萩生田幹事長代行(安倍総理の後)が「消費税延期もあり得る」と姑息な観測気球を上げ始めた(写真/時事通信社)
安倍晋三よ! 「消費増税の延期」という野党の政策を盗むな!
先週も触れたように、山本太郎が新たに立ち上げた政治団体「れいわ新選組」が掲げる目玉政策の一つは、消費税撤廃だ。
この字面だけ見れば「言うは易し行うは難し」の典型だと思うのも仕方ない。しかし、山本太郎が挙げる消費税撤廃公約の面白さは、そのロジックの根拠となるエビデンスが、思いつきや思い込みによるものではなく、すべて、政府の公式発表数値だという点にある。

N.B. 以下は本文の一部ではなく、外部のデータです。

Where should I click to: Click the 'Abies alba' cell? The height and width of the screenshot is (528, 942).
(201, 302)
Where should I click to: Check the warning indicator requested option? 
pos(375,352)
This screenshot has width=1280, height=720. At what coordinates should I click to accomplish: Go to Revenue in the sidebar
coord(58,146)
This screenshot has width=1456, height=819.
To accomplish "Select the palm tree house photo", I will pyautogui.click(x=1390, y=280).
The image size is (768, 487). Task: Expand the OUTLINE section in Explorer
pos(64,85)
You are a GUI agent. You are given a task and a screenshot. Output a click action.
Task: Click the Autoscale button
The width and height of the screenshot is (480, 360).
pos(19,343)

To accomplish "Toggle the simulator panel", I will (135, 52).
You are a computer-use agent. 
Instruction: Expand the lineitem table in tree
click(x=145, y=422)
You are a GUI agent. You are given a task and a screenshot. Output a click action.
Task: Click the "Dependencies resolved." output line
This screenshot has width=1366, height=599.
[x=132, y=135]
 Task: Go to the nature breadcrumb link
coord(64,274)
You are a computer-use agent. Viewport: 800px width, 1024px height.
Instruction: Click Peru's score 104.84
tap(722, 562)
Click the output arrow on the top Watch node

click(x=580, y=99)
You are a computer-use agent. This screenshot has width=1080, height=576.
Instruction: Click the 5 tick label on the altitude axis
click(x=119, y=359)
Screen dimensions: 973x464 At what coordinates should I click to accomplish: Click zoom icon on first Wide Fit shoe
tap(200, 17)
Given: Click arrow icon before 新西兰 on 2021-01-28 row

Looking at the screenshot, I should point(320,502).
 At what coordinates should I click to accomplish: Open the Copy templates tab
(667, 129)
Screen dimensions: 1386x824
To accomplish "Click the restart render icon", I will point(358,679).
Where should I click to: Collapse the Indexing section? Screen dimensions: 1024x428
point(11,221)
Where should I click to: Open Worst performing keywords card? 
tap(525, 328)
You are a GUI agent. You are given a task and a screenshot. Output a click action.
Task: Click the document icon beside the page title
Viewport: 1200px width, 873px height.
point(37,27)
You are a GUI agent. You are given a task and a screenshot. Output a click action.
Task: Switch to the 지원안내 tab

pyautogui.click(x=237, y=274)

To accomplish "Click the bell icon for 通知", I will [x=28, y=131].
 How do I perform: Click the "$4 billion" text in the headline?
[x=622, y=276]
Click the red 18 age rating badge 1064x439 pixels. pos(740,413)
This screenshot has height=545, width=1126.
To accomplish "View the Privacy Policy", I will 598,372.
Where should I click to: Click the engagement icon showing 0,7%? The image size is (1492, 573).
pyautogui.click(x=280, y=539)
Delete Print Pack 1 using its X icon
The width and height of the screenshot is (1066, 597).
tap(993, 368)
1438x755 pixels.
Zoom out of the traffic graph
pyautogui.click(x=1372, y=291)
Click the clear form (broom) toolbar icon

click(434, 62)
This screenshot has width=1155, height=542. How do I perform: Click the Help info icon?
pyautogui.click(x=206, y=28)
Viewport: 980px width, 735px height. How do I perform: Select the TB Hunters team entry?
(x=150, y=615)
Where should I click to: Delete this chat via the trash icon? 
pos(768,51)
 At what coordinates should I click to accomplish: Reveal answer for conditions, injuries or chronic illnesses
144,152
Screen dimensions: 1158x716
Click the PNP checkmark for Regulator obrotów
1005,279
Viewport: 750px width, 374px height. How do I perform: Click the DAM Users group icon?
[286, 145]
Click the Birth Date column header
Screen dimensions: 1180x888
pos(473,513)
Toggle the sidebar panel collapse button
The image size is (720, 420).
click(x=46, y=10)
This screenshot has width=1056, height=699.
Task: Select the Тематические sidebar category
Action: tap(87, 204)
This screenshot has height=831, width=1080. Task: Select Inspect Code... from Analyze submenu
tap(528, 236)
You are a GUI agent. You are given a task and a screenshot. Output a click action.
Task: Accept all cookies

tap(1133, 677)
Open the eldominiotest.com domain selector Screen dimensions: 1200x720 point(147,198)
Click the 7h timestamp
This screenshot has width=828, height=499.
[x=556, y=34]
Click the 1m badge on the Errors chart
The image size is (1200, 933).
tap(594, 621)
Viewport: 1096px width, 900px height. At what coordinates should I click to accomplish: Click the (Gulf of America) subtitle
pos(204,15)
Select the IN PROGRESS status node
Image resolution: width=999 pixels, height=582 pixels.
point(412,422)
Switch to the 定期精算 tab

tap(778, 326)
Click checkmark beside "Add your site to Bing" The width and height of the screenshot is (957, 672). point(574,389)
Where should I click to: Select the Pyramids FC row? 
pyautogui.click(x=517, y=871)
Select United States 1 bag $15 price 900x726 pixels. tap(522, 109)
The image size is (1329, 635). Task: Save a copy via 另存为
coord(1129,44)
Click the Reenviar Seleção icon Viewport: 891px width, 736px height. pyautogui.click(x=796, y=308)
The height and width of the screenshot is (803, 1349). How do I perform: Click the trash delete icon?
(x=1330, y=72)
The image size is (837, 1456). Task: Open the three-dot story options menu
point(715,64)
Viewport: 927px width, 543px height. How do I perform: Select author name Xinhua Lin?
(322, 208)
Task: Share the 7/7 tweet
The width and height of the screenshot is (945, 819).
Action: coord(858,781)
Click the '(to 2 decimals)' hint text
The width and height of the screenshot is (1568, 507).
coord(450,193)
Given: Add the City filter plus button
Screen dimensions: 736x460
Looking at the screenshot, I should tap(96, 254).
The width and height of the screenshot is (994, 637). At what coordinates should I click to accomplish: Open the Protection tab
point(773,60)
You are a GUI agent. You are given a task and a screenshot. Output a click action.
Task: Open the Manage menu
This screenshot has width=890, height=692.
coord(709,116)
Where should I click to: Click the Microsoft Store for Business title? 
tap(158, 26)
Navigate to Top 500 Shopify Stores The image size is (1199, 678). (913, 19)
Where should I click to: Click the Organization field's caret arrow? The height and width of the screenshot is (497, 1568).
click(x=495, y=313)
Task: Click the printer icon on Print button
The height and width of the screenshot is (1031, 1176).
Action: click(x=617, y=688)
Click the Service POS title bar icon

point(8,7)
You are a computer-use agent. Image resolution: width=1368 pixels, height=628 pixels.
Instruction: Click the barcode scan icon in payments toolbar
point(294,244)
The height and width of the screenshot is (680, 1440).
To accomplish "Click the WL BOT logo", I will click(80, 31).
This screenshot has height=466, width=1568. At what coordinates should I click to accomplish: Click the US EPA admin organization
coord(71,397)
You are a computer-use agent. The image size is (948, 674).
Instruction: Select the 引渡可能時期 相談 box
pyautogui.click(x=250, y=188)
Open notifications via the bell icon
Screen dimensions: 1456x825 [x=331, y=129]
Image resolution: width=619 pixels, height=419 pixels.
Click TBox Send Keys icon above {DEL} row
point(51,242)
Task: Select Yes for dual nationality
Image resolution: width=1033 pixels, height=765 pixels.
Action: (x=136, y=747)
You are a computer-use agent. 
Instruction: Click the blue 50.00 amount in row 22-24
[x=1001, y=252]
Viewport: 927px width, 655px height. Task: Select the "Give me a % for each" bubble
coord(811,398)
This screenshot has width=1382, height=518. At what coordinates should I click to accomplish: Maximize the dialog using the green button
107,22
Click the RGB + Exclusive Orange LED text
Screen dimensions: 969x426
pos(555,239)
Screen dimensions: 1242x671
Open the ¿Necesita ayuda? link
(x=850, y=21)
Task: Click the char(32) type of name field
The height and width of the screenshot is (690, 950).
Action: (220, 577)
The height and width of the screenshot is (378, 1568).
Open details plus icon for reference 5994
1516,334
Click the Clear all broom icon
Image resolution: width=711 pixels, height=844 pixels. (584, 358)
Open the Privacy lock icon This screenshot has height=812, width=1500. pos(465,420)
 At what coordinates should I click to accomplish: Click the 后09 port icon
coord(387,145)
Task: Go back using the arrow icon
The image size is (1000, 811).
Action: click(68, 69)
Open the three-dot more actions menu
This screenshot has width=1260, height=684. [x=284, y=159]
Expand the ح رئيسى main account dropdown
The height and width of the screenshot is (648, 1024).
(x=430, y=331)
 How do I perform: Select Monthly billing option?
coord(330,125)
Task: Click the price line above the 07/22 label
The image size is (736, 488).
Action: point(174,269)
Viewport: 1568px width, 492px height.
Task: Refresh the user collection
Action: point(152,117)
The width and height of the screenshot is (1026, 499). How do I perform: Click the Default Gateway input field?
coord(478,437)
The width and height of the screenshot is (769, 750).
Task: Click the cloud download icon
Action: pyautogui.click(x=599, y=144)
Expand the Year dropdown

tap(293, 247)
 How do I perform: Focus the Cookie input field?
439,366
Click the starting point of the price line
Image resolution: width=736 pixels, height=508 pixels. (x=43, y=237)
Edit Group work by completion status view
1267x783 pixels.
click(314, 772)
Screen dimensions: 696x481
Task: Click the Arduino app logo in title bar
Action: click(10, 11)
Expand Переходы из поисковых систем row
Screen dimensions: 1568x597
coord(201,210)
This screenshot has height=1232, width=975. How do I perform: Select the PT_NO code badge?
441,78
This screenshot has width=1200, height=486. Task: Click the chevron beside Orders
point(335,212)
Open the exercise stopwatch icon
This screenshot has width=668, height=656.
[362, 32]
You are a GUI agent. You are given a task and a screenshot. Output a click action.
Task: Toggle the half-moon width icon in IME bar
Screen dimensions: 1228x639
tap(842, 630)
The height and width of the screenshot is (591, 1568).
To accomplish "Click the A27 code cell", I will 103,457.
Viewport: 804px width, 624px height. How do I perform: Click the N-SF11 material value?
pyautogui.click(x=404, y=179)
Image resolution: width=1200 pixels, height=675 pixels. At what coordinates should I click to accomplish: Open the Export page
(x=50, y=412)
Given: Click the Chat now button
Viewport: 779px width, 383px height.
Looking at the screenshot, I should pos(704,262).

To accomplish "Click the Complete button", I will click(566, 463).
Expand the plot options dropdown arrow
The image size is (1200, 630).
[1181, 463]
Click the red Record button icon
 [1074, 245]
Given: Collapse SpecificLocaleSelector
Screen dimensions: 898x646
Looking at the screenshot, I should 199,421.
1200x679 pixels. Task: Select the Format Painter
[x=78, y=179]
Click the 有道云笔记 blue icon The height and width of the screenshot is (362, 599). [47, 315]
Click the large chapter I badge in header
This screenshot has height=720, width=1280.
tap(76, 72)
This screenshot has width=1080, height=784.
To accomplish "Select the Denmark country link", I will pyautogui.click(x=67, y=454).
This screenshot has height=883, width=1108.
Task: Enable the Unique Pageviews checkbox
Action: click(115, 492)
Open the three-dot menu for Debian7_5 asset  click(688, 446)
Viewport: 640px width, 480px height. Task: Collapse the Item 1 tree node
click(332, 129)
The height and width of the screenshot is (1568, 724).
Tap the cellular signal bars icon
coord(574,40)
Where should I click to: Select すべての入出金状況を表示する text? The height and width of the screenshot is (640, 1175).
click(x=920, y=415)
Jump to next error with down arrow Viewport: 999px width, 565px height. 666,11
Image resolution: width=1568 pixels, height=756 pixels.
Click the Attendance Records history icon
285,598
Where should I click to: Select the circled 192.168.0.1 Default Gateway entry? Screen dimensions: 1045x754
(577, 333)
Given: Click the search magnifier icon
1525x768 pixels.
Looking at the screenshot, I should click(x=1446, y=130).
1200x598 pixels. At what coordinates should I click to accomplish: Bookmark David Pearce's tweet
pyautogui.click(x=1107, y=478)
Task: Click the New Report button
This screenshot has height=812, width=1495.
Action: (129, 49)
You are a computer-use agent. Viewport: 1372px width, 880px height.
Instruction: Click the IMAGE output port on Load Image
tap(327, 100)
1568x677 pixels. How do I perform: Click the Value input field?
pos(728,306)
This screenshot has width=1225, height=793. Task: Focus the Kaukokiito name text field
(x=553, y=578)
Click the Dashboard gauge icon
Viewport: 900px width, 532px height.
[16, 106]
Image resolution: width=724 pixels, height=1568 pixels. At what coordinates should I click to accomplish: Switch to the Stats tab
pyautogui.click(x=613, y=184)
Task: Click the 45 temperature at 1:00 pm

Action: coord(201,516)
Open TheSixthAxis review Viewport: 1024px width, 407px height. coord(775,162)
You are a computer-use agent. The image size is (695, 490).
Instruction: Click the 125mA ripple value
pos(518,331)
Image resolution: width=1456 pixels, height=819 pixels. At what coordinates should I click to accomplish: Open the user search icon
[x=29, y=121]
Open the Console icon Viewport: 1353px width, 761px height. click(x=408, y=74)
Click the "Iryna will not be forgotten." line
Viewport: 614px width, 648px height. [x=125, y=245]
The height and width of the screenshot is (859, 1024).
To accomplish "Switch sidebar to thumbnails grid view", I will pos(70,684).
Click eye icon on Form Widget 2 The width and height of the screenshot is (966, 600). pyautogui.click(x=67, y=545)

平成元年に消費税が導入されて以降、消費税で獲得したはずの財源が、財政健全化に寄与した形跡が一切ないこと。消費増税の大義名分であったはずの社会保障関連予算に消費税で獲得したはずの財源が活用されていないこと。それどころか、平成の30年の間、消費税は上がり続け、一方で賃金は伸び悩んでいるのだから、消費税には実質賃金の低下要因としての機能しかないこと……などなど、山本太郎はこれらのことをすべて政府発表の数字を根拠にシャープなロジックを構築し、雄弁に訴えているのだ。
と、ここまで山本太郎を褒めちぎるのであれば、ここで公正を期さねばならない。山本太郎が消費税撤廃を政策として掲げており、直前に迫った参院選においては、直前に迫っているという時間的制約に立脚して「まずは、消費増税の延期」を公約に選挙戦を戦うのは事実だ。しかし、「消費増税の延期」という主張は、山本太郎の専売特許では決してない。
今年の通常国会では、統計偽装問題などで霞みがちであったが、「消費税をなにがなんでも10%に上げる」と主張する安倍政権に対し、野党各党は、「そんなの無理でしょ。増税延期しましょうよ」と、指摘し続けてきた。それにもかかわらず、政権側は、増税対策を盛り込んだ予算案を強行採決したのだ。この点を忘れてはいけない。
今一度、整理しよう。今の時点に至るまで「なにがなんでも消費増税」の立場を堅持するのは政権与党だけ。野党各党は「消費増税延期」で足並みが揃っている。